Another alarming development is that British intelligence services will also have a licence to hack into, and indeed bug or monitor computers and phones around the world for national security reasons.
The bill will also place a legal obligation on foreign companies to assist in these operations to bypass encryption.
There will however be judicial oversight on spying operations, with a panel of seven judges that have the power to block spying operations authorised by the home secretary. But exemptions will be allowed in “urgent cases”.
The existing system of three oversight commissioners will be replaced with single investigatory powers commissioner who will be a senior judge.

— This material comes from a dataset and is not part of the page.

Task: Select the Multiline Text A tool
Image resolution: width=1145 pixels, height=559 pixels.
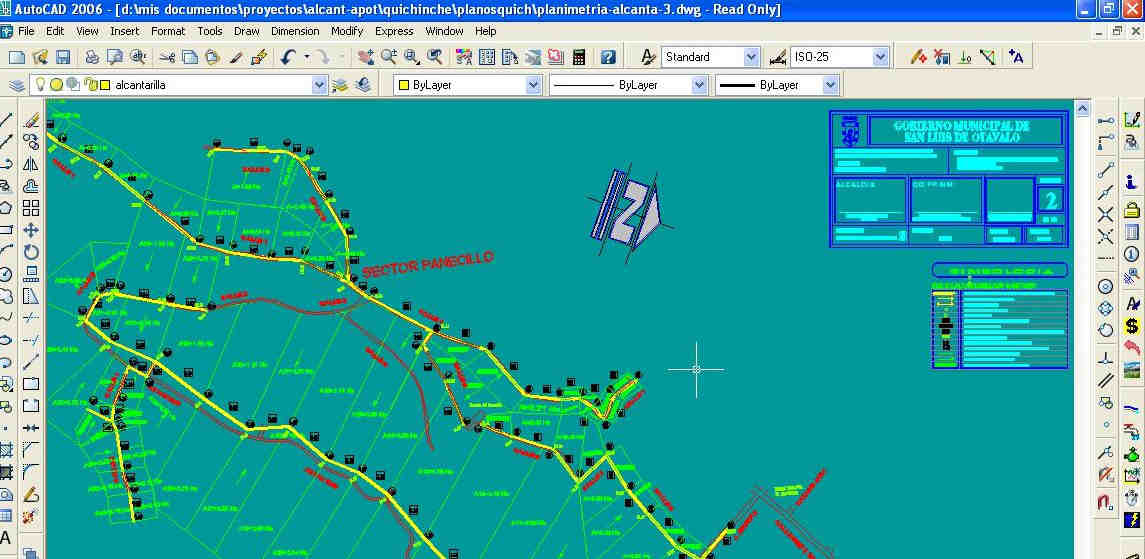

The Prime Minister will also be consulted when the communications of MPs is intercepted. The sensitive communications of journalists, doctors, lawyers can also be intercepted, but the reasons for the intercept have to be spelled out when the minister approves the warrant.
The Investigatory Powers Bill now faces a period of consultation before it is officially introduced to Parliament in the New Year. It will then have to pass votes in both houses of Parliament.
It should be noted that Labour is backing the the draft bill, after the shadow home secretary Andy Burnham said it was “neither a snoopers’ charter nor a plan for mass surveillance”.